It seems to me that poison ivy (Toxicodendron radicans) has become a much bigger problem in my garden over the last several years, and this year it seems especially robust. Scientists confirm that higher levels of carbon dioxide in the atmosphere tend to enhance the growth of many weedy plants, including poison ivy. Mature vines produce seeds that are readily distributed by birds, and uncontrolled seedlings grow rapidly, even in deep shade, re-rooting along their stems.
Poison ivy is native and grows in several forms: a vine trailing along the ground which re-roots along the stem; a shrub-like plant reaching as high as four feet; a climbing vine that can grow on shrubs and attaches to trees or another support. In New England, all forms have distinctive 3-lobed glossy leaves which, along with their stems and roots, release the toxic skin irritant named urushiol. I’m very sensitive to the skin rash it produces, so controlling poison ivy around my yard has become a prime concern.
Fortunately, late summer is the ideal time of year to eliminate poison ivy (and also many other woody vines like bittersweet, grapes, Virginia creeper and Baltic ivy). This is the time in their life cycle when woody plants are preparing for winter dormancy by building roots for their period of rest. When we disrupt this root-building process, we weaken them and reduce their ability to survive the winter.
Physically pulling poison ivy roots from the ground can be an effective control, provided the roots are entirely removed. But because of the toxicity of all its parts, this can be a risky process. Older plants tend to have extensive root systems or multiple attachments to the ground that are difficult to eliminate in their entirety, and remaining roots often enable the vines to survive. I personally prefer applying a chemical herbicide, which is probably the safest and most effective way to control poison ivy.
Chemical herbicides can be classified by how their application affects plants.
- Non-selective herbicides, including Glyphosate (such as Roundup) affect plants by interfering with the synthesis of the essential amino acids that are needed for the plant to grow. These herbicides damage all plants they contact.
- Selective herbicides, which include chemicals like 2,4-D, 2,4-DP, dichlorprop, dicamba, or triclopyr (labeled “poison ivy and brush killers”). These are growth regulators which damage or kill plants by causing rapid cell division and abnormal growth. These types affect broadleaf plants but do not damage grasses, so they can be used to manage woody weeds in lawns.
- Pre-emergent herbicides (such as Preen) prevent seeds from germinating and can control just-germinated seedlings. There are many types for controlling all types of weeds before their seeds germinate. Some formulations can cause damage to desirable plants—read the label!
My personal preference for controlling poison ivy is applying a growth-regulator-type (selective) brush killer in late summer. Glyphosate herbicides may also work to knock down top growth, but they are less effective destroying the root systems. A follow-up application of either type may be needed if re-growth appears or to treat missed areas. Be sure to apply herbicides while the leaves are still green–once their fall coloring begins, control is far less effective. Pre-emergent herbicides are not effective on mature plants.
All types of herbicides can cause damage to desirable plants, especially if improperly used. Be sure to apply the chemical as directed on the label, and always spray toward the ground. Pull down or cut any vines growing up tree trunks—herbicides applied to the bark or foliage of desirable trees and shrubs are likely to damage them. And never burn poison ivy branches or leaves (even dead ones!)—breathing their smoke can cause serious injury!
Check out this link to one of my favorite blogs that describes poison ivy in greater detail: https://awaytogarden.com/poison-ivy-with-dr-susan-pell/. I’m sure I’ll never completely eliminate poison ivy from my yard. But by being constantly vigilant, I’m reducing the chances of injury for me and my family and making my garden much more enjoyable.
Wayne Mezitt is a 3rd generation nurseryman and a Massachusetts Certified Horticulturist, now chairman of Weston Nurseries of Hopkinton and Chelmsford, MA, and owner of “Hort-Sense”, a horticultural advisory business; he currently serves as Trustee chairman for the Massachusetts Horticultural Society at The Gardens of Elm Bank in Wellesley MA.

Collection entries
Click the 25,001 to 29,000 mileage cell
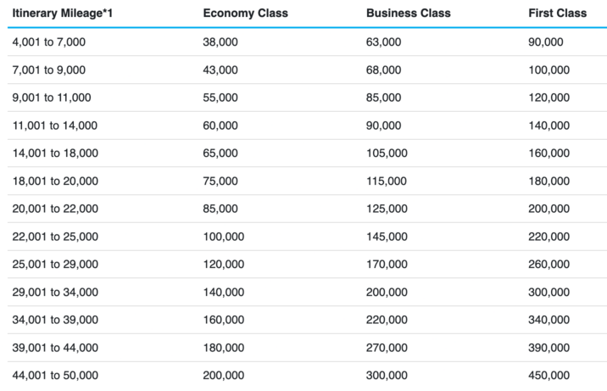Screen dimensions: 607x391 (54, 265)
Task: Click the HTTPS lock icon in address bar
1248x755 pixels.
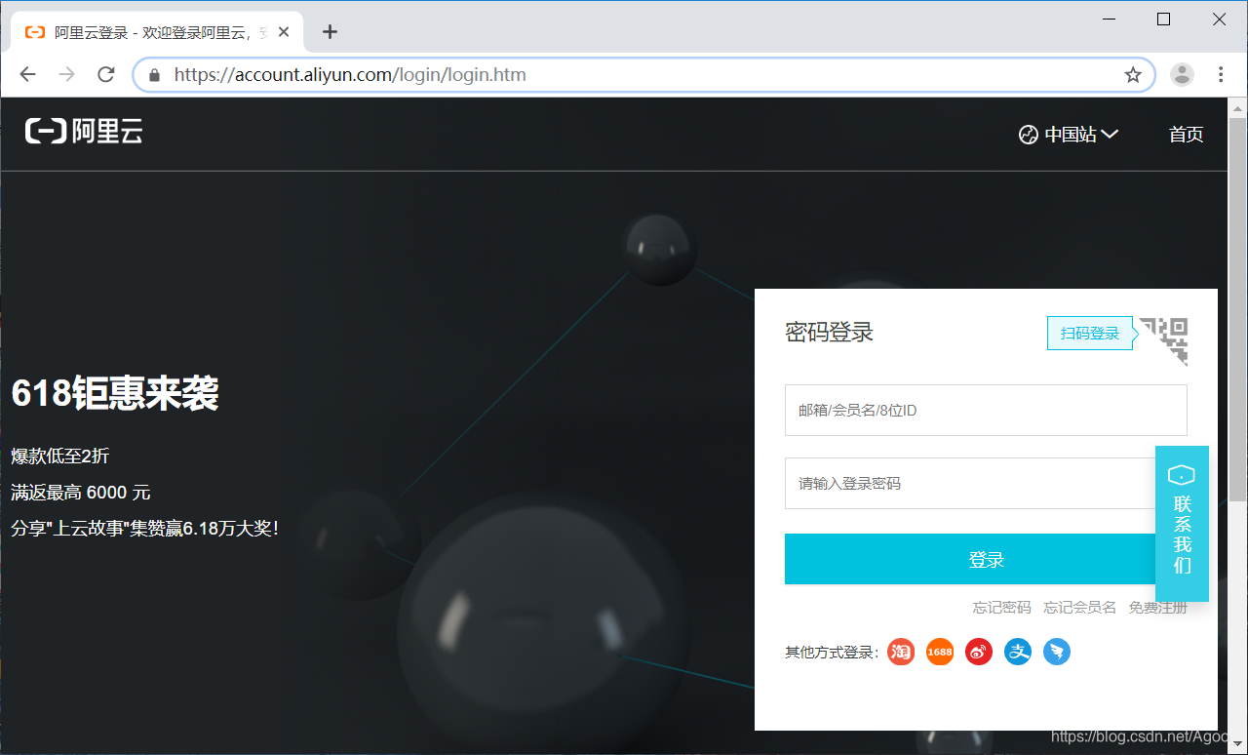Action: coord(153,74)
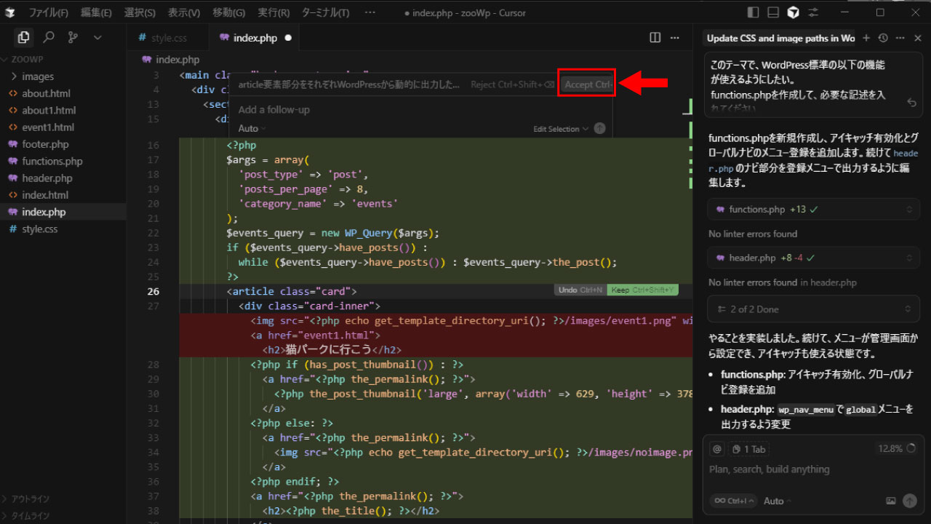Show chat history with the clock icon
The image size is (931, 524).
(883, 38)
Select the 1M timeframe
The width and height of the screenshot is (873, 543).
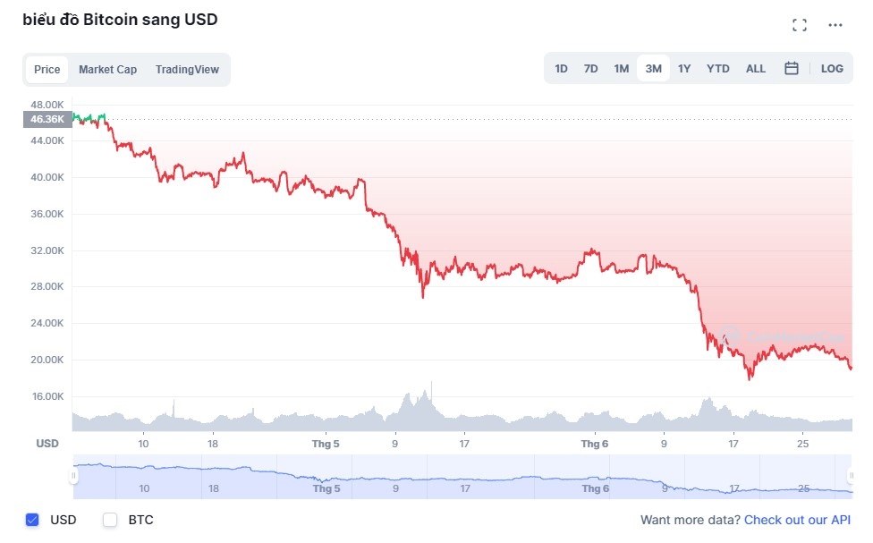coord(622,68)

---

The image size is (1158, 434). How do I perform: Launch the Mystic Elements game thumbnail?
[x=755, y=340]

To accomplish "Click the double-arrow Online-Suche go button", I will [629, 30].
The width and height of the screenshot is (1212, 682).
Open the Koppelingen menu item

* * *

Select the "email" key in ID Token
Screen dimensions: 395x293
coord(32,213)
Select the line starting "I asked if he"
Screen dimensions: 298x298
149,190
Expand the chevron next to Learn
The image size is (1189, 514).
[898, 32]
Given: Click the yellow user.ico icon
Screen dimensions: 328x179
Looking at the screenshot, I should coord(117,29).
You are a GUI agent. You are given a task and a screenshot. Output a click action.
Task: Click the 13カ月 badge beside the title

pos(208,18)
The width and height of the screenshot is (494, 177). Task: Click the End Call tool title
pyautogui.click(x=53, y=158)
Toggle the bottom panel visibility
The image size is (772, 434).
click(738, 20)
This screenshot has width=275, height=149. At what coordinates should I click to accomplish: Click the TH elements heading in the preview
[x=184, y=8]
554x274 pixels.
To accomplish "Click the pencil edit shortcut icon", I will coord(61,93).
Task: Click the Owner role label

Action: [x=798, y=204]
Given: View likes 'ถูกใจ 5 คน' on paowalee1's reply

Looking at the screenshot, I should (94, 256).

→ **Using the information**
- 1) According to the poison ivy article, what toxic skin irritant do poison ivy's leaves, stems, and roots release?
- 2) Retype the part of the poison ivy article that begins at the words "- Selective herbicides, which" and stops after "weeds in lawns.".

→ **Solutions to the problems**
- 1) Urushiol.

- 2)
- Selective herbicides, which include chemicals like 2,4-D, 2,4-DP, dichlorprop, dicamba, or triclopyr (labeled “poison ivy and brush killers”). These are growth regulators which damage or kill plants by causing rapid cell division and abnormal growth. These types affect broadleaf plants but do not damage grasses, so they can be used to manage woody weeds in lawns.